Methods: Serum samples were obtained from three groups: 1) GBM patients (N=26), 2) PCNSL patients (N=14), 3) healthy control (N=114). Written informed consent to participate in the study were obtained. The total small RNAs were extracted from serum by using the QIAGEN® kit. The whole expression profiles of serum sncRNAs were measured using Next-Generation Sequencing System (Thermo Fisher, Ion S5). We analyzed serum levels of sncRNAs (15-55 nt) in each serum samples. The difference of sncRNAs expression profile among three groups were compared. Data analysis was performed by logistic regression analysis followed by leave-one-out cross-validation (LOOCV). The accuracy of diagnostic models of sncRNAs combination were evaluated by receiver operating characteristic (ROC) analysis.
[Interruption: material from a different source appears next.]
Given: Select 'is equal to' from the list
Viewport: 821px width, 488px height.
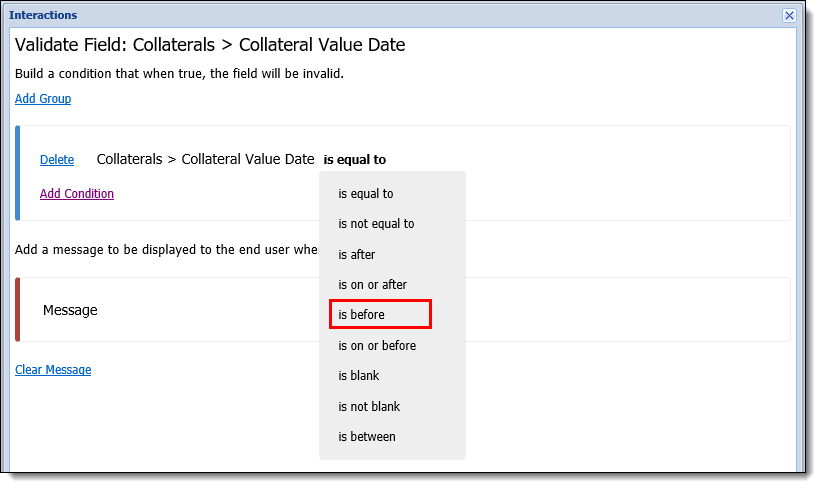Looking at the screenshot, I should [365, 194].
Results: We created the combination models using three sncRNA in each models based on the logistic regression analysis. The model 1 (based on sncRNA-X1, X2 and X3) enabled to differentiate GBM patients form healthy control with a sensitivity of 92.3% and a specificity of 99.2% (AUC : 0.993). The model 2 (based on sncRNA-Y1, Y2 and Y3) enabled to differentiate PCNSL patients form healthy control with a sensitivity of 100% and a specificity of 93.9% (AUC: 0.984). The model 3 (based on sncRNA-Z1, Z2 and Z3) enabled to differentiate GBM patients form PCNSL patients with a sensitivity of 92.3% and a specificity of 78.6% (AUC: 0.920).
Conclusion: We found three diagnostic models of serum sncRNAs as non-invasive biomarkers potentially useful for detection of GBM and PCNSL from healthy control, and for differentiation GBM from PCNSL.